Why would a map that reflected natural landscapes be more unintuitive than an awkwardly fabricated one that doesn’t reflect any landscape a person has seen looks like?
sigh and I am really trying not to come off like I am claiming everything has to be realistic to the stupid little details on a geologist would know.
My point was that building landscapes to tell stories in without building the landscape as a story too is a silly thing to do, both for immersion of the player and for overall work.
There is no reason a sort of clay like modeling simulator couldn’t give you an artistically conveyed sense of two continental plates colliding, and if the tools were playful and immediate to use (like I pointed out, just being able to smash continents together by clicking and dragging them in different directions at each other like Besieged but for geology) it would be easier for world designers overwhelmed by a blank canvas to start because their canvas already has a story rather than suffocating blank space.
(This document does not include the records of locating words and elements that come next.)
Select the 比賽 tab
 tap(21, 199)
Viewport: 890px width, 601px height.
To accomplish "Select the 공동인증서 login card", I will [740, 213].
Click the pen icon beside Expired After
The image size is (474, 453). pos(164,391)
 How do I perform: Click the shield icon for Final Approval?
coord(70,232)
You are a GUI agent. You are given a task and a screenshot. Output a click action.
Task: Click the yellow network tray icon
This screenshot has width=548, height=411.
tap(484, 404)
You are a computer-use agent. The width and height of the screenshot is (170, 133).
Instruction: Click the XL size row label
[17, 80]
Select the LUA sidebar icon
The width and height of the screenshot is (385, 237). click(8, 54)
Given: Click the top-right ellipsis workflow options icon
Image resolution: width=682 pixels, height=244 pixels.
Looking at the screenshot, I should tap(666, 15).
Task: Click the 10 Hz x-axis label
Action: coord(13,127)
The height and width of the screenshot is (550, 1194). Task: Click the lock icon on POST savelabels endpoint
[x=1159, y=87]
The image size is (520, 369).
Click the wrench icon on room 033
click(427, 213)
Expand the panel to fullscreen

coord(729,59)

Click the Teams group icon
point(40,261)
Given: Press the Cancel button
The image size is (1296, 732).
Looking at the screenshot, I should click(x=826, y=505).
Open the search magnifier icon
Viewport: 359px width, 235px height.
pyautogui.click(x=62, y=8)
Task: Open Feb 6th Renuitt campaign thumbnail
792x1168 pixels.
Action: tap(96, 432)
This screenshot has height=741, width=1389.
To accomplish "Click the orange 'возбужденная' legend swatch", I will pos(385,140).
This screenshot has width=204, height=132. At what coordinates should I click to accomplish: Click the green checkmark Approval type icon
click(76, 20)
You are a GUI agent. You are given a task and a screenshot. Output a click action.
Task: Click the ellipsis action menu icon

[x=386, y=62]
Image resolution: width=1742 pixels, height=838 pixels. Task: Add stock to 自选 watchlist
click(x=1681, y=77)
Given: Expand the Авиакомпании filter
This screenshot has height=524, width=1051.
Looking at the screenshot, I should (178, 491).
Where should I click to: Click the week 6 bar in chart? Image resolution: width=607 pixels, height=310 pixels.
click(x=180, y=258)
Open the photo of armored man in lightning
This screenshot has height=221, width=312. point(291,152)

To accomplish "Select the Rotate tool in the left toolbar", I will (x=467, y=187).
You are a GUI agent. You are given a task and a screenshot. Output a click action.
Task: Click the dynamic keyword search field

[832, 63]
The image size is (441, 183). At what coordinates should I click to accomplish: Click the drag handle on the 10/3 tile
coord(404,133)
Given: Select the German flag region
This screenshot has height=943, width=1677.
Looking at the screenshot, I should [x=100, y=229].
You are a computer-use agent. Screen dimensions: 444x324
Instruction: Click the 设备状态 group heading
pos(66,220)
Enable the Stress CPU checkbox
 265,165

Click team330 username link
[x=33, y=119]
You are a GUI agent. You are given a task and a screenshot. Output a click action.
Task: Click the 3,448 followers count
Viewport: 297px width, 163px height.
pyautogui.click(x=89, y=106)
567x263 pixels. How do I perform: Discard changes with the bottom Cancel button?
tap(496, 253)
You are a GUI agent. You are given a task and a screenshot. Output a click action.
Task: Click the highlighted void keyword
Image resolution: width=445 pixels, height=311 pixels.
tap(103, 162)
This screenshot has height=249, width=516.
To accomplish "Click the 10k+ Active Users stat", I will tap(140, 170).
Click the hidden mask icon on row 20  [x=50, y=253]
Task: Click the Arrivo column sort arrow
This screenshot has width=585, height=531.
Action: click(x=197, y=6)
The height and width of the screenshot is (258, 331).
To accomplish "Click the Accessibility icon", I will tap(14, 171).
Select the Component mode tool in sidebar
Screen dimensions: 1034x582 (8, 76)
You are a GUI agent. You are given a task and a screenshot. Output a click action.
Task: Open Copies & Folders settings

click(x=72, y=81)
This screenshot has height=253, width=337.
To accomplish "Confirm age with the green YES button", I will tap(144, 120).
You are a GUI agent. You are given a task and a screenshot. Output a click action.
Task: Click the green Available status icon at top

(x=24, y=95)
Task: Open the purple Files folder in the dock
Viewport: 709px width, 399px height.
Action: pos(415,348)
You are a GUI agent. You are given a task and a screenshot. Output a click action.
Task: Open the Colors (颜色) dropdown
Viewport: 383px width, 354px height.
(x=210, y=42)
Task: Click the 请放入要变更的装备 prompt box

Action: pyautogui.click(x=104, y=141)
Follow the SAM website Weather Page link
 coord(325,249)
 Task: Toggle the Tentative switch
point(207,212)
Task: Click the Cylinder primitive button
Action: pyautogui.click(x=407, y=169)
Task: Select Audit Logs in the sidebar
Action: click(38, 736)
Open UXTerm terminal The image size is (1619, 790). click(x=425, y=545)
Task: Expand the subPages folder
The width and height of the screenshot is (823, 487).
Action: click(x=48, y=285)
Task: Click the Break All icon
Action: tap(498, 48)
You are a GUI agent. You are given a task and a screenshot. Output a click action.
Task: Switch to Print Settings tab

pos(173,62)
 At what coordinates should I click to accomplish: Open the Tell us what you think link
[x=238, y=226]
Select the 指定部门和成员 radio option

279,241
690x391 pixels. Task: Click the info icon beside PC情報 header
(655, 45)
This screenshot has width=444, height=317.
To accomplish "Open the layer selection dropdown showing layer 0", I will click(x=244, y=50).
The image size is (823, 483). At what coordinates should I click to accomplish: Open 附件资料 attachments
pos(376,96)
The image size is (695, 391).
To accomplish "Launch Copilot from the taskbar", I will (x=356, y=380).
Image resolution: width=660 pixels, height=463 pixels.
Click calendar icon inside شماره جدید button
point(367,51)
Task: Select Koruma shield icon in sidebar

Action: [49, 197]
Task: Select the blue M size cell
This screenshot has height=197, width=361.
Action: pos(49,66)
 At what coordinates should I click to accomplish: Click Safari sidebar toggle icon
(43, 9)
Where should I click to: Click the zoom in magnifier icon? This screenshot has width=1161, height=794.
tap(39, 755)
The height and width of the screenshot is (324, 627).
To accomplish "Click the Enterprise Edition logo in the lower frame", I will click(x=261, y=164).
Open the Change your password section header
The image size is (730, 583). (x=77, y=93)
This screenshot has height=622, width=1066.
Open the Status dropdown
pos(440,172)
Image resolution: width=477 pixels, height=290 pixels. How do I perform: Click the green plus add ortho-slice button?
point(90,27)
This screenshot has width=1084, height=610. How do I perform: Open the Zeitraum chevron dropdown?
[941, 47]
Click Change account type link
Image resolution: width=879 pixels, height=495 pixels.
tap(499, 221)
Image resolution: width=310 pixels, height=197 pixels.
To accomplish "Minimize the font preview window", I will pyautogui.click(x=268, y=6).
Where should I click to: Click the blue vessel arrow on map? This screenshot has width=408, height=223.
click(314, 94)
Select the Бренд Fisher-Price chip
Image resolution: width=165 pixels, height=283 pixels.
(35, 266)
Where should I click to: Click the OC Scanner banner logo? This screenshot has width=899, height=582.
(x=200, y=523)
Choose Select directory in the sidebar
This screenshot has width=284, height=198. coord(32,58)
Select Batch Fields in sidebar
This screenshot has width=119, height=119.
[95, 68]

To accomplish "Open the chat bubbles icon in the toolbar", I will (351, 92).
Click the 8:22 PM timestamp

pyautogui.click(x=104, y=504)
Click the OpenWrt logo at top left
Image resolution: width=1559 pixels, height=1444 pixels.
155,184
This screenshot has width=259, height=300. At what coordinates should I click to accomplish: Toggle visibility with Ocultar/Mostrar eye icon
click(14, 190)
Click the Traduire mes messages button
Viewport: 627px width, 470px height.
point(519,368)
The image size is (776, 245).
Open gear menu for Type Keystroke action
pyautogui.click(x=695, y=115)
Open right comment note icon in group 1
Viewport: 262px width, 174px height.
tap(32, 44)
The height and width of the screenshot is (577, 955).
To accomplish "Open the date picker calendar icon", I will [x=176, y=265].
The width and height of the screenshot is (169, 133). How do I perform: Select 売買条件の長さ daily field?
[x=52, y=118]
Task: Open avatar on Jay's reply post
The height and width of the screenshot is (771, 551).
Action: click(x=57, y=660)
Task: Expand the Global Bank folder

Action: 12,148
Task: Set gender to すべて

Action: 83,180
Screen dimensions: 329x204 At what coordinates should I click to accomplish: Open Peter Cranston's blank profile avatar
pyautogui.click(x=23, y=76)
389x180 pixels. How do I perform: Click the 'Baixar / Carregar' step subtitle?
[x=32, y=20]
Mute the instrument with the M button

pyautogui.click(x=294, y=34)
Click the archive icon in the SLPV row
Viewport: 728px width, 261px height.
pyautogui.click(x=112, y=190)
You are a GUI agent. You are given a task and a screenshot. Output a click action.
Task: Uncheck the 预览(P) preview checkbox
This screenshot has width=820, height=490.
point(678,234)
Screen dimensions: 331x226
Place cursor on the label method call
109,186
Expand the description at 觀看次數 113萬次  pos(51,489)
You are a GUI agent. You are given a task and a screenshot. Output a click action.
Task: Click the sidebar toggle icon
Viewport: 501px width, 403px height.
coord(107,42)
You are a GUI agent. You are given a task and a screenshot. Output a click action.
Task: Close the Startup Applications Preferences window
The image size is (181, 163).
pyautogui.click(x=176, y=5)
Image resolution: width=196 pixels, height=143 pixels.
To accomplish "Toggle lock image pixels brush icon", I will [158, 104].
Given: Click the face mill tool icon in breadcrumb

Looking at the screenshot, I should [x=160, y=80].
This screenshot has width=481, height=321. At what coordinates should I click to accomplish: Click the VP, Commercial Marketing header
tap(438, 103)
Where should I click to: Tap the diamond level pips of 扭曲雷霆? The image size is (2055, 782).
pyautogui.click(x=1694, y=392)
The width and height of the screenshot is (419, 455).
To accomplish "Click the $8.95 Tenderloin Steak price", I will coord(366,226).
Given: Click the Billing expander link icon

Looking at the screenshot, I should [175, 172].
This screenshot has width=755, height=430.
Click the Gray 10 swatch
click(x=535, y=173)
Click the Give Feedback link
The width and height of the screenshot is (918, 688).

Blue_Morpho@lemmy.world 7 months ago
So you are saying we need more concrete?
the_post_of_tom_joad@sh.itjust.works 7 months ago
Paving over all of Yellowstone is the only right answer.
Arbiter@lemmy.world 7 months ago
Yeah, we could build a Walmart there too!
variants@possumpat.io 7 months ago
We will need to send the best managers Walmart has to offer to keep the volcanoes in check
TexasDrunk@lemmy.world 7 months ago
They paved paradise and put up a parking lot.
mihor@lemmy.ml 7 months ago
And expedite it, we only have a couple of million years to finish the job.
NounsAndWords@lemmy.world 7 months ago
No no no, we need to dig down to the magma to release the pressure!
psud@aussie.zone 7 months ago
With a valve, I guess, to release the pressure gently
anonymouse2@sh.itjust.works 7 months ago
No. Bore through all the way to the other side so all the magma just drains out.
Silic0n_Alph4@lemmy.world 7 months ago
Time to invest in concrete companies. The demand is going to be HUGE!